-- BEGIN Supplied records --
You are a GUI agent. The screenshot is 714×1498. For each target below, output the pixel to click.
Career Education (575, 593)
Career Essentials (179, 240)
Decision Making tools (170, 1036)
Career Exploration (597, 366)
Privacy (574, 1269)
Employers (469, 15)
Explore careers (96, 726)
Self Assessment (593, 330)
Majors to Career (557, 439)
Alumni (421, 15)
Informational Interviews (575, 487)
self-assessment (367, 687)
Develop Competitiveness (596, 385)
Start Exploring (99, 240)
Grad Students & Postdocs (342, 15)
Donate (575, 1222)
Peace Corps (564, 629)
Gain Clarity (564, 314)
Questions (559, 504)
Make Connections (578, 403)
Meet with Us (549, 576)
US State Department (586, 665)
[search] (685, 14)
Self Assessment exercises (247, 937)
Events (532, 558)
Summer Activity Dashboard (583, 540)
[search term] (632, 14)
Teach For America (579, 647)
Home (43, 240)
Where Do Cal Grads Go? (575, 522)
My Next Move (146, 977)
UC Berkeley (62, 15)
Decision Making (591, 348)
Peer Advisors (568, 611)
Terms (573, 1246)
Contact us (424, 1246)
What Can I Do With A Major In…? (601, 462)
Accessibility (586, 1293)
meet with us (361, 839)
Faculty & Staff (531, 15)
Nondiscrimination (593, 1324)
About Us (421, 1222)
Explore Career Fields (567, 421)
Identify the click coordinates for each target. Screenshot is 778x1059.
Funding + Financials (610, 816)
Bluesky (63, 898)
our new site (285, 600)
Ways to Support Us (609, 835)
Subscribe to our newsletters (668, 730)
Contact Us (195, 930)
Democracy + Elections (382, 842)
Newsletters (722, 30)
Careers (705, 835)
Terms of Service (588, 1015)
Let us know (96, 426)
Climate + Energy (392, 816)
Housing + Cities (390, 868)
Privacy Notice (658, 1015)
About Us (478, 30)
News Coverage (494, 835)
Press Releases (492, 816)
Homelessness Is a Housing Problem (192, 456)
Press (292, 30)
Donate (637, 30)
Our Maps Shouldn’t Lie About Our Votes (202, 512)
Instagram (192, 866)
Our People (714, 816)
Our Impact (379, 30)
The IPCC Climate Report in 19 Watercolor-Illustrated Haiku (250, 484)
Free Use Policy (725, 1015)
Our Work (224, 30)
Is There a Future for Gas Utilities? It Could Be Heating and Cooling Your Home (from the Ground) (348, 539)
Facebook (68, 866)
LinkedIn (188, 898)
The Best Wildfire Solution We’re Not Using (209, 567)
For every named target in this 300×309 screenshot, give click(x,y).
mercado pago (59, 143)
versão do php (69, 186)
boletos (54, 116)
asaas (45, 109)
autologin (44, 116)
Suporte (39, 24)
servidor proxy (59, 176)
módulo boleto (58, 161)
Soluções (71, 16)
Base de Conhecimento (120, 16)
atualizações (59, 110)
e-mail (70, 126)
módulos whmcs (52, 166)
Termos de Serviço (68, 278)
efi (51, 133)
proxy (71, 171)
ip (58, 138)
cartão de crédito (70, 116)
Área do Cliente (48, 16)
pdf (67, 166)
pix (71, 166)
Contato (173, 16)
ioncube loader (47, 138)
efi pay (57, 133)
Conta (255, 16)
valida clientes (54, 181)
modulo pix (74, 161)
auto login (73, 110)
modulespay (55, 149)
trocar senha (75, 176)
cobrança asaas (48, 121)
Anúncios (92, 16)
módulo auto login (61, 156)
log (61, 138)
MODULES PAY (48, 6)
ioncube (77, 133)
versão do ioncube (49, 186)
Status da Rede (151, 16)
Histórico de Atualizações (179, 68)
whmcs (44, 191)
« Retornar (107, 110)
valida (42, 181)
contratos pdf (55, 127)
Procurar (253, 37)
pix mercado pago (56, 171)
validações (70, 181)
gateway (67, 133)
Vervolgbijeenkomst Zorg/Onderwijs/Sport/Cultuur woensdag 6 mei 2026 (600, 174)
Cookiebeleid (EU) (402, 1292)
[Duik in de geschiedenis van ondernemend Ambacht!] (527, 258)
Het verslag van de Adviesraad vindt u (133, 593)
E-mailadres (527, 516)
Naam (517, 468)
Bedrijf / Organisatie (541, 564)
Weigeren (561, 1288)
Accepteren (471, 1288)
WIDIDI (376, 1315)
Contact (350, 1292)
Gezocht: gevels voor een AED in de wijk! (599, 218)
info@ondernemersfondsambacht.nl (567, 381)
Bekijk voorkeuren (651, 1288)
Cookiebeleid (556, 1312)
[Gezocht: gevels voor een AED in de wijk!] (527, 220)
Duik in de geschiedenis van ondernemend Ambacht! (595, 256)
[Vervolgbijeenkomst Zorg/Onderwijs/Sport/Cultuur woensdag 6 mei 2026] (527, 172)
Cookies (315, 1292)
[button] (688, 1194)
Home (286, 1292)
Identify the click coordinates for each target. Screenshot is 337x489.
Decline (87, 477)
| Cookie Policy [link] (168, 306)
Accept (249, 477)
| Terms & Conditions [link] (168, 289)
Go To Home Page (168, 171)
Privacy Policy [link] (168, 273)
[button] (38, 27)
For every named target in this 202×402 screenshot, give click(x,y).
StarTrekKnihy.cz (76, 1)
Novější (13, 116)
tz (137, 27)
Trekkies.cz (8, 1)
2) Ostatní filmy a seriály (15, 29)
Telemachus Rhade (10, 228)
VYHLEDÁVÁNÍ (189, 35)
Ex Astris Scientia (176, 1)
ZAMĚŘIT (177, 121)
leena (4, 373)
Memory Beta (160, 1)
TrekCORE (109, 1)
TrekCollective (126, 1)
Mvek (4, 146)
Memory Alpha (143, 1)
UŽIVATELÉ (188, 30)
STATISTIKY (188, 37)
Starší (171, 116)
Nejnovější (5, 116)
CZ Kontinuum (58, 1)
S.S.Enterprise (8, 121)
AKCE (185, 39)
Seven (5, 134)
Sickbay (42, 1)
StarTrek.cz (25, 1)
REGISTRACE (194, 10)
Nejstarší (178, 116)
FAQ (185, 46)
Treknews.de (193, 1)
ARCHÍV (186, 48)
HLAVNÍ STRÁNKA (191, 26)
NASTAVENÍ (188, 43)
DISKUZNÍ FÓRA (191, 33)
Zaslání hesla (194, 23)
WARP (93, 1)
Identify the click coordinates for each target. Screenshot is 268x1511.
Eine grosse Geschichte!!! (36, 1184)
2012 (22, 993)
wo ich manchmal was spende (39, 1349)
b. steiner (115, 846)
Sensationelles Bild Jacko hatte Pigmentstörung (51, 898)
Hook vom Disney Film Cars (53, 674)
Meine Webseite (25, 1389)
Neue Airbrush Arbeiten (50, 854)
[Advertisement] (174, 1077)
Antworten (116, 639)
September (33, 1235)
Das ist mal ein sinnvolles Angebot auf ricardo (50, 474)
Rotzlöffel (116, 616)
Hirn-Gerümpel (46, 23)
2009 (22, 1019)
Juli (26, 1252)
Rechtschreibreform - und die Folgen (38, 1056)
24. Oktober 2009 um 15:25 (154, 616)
-- END Supplied records --
_Exercise details_
Rewrite the data from the line containing "Sensationelles Bild Jacko" through the end of the data, changing "Airbrush" to "Acryl" and leaving everything else unchanged.

_Task solution_
Sensationelles Bild Jacko hatte Pigmentstörung (51, 898)
Hook vom Disney Film Cars (53, 674)
Meine Webseite (25, 1389)
Neue Acryl Arbeiten (50, 854)
[Advertisement] (174, 1077)
Antworten (116, 639)
September (33, 1235)
Das ist mal ein sinnvolles Angebot auf ricardo (50, 474)
Rotzlöffel (116, 616)
Hirn-Gerümpel (46, 23)
2009 (22, 1019)
Juli (26, 1252)
Rechtschreibreform - und die Folgen (38, 1056)
24. Oktober 2009 um 15:25 (154, 616)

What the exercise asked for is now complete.